手術することになったら…
飯久保正弘(東北大学病院 周術期口腔健康管理部 部長)
2026.6.5 Fri
術前の歯科受診が大事
もしもあなたが医師から、「あなたの病気を治すには、手術を受ける必要があります」と宣告されたら、手術の前にしておくべき事として何を思い浮かべますか? 私はぜひ、歯科医院への受診をお勧めします。
炎症の原因にも
その理由の一つは、手術に対して問題となる歯がないかを確認してほしいからです。口には、歯周病や根尖(こんせん)病巣(根の先の病気)といった慢性の細菌感染巣を有する歯の病気が多く、その細菌が血流に乗って遠くの手術部位に感染することがあります。
特に、人工関節置換術や人工弁置換術などの人工物を体内に埋める手術では、血管内に侵入した細菌が人工物周囲の炎症を引き起こし、手術が失敗する原因となることがあります。
全身麻酔で手術を受ける場合には、口の中から気管に管を挿入(気管内挿管)します。
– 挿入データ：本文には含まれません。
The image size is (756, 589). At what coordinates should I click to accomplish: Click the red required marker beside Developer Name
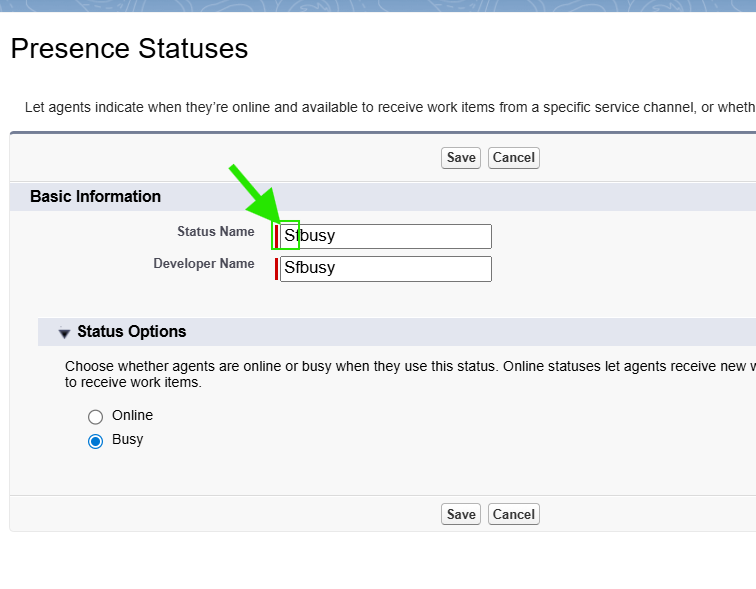point(276,268)
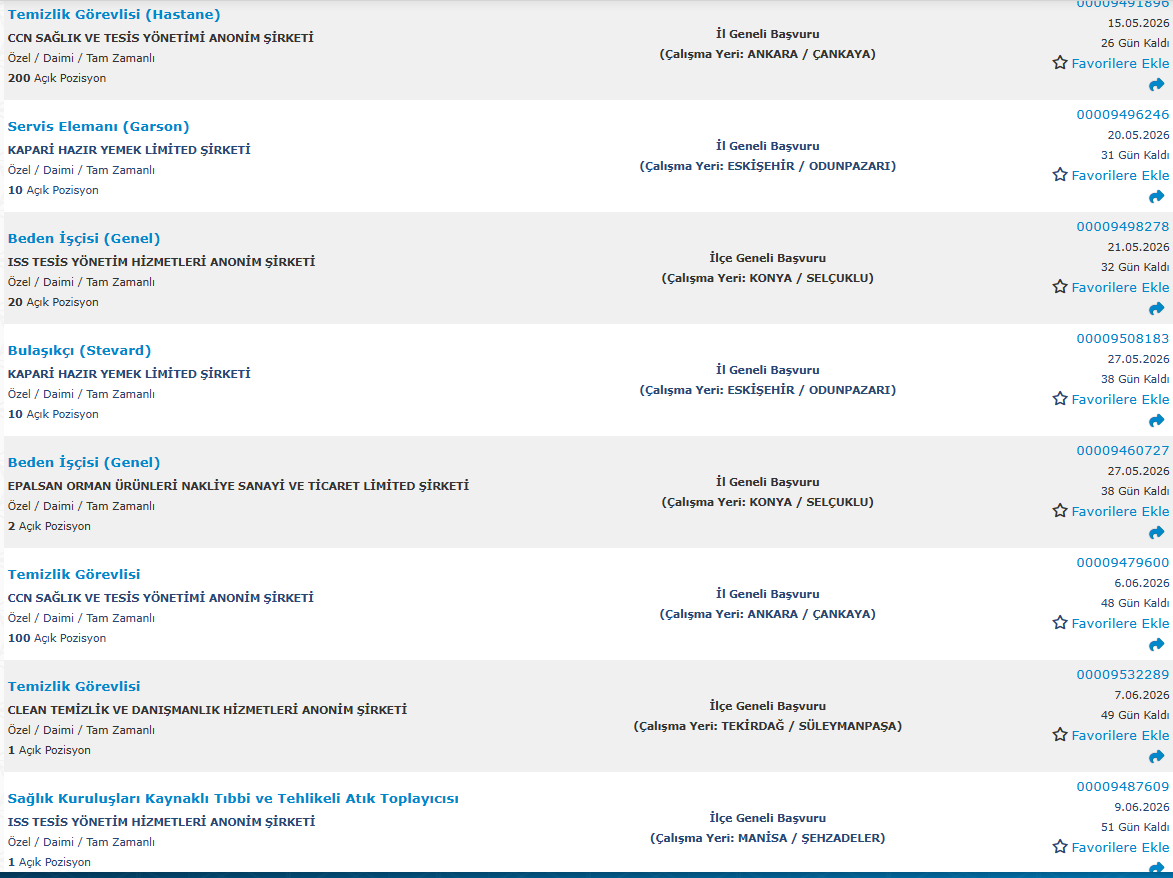1173x878 pixels.
Task: Share the 100-position CCN Temizlik Görevlisi job
Action: [x=1156, y=645]
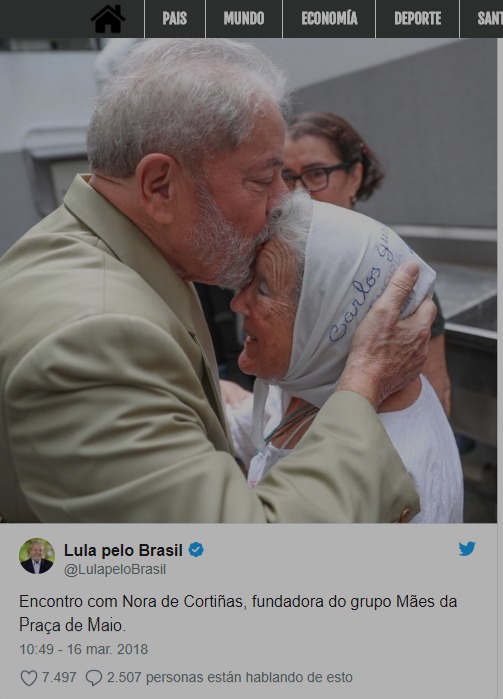The height and width of the screenshot is (699, 503).
Task: Click the Lula pelo Brasil display name
Action: 124,550
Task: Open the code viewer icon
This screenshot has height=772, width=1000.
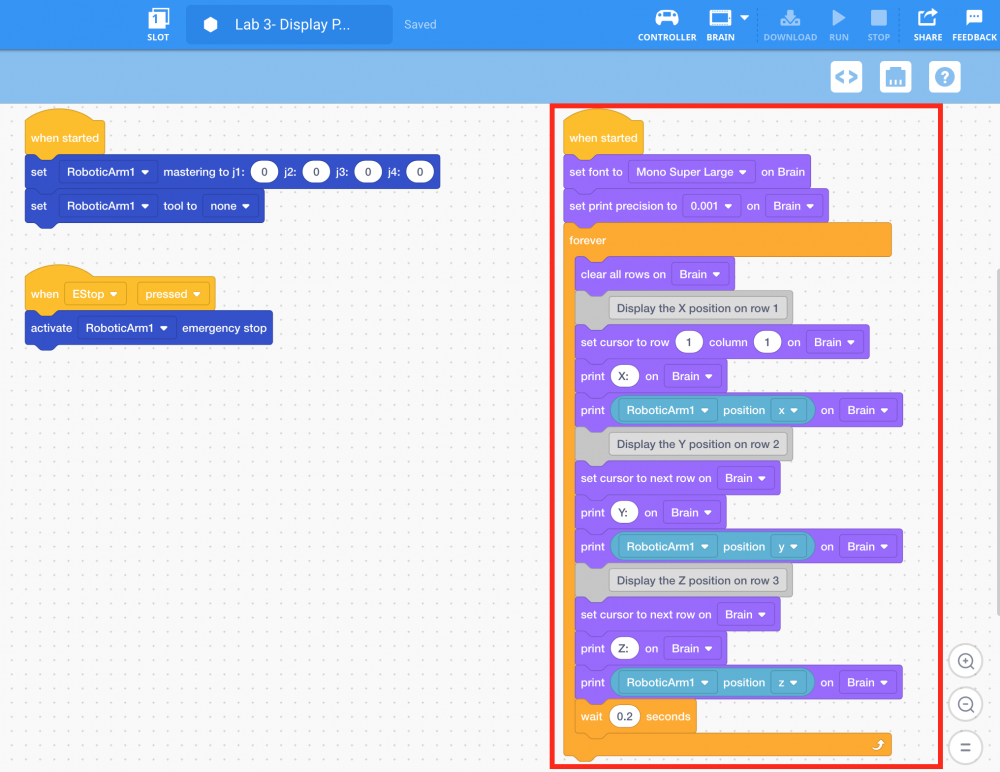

もし、動いている歯やもろくなっている歯があると、気管内挿管時に歯が抜けたり、折れたりすることがあります。安心・安全な手術を受けるには、問題のある歯に対して、適切な処置を受けておくと良いでしょう。
もう一つの理由は、歯科医院で口の中を清潔にしてから手術を受けてほしいからです。歯に付着した細菌は、歯垢(しこう)という強固なバイオフィルムを形成し、歯垢1ミリグラム当たり数億の細菌が存在すると言われています。口、喉、上部消化管領域の手術では、口の中の細菌が直接的に手術部の汚染につながります。
全身麻酔時の気管内挿管は、チューブを口や咽頭を通して気管内に挿入するため、口の中の細菌が術後肺炎のリスクとなることがあります。口の中を清掃し、細菌の量的・質的制御を行うことは、手術後の感染予防の観点から非常に重要です。
入院短縮に効果
そこでわれわれは、東北大学病院で全身麻酔の手術を受けた患者を対象に、手術前の口の管理がどのような効果をもたらすかを調べてみました。管理を行った患者は、術後合併症を発症する割合や術後の発熱日数が明らかに減っており、術後の入院日数の短縮と患者医療費の削減がみられました。手術前の口の管理は、患者にも、医療従事者にも、国の財政にも良い効果をもたらすことが分かりました。
東北大学病院では「愛(いと)し(医と歯)の関係」というキャッチコピーの下、医科歯科連携の強化に努めています。医科と歯科が「愛しの関係」を築くことで、地域全体で安心・安全な手術を受けられるようにしていきたいです。手術が決まったら、ぜひ、医師に紹介状を書いてもらい、歯科を受診してほしいと思います。
河北新報掲載:2023年5月12日
飯久保 正弘
(いいくぼ まさひろ)
福島県出身。1994年東北大学歯学部卒業。その後、東北大学歯学部口腔診断学分野に入局し、2020年より東北大学歯学研究科歯科医用情報学分野教授に就任。2021年より東北大学病院 顎口腔画像診断科科長、周術期口腔健康管理部部長に就任。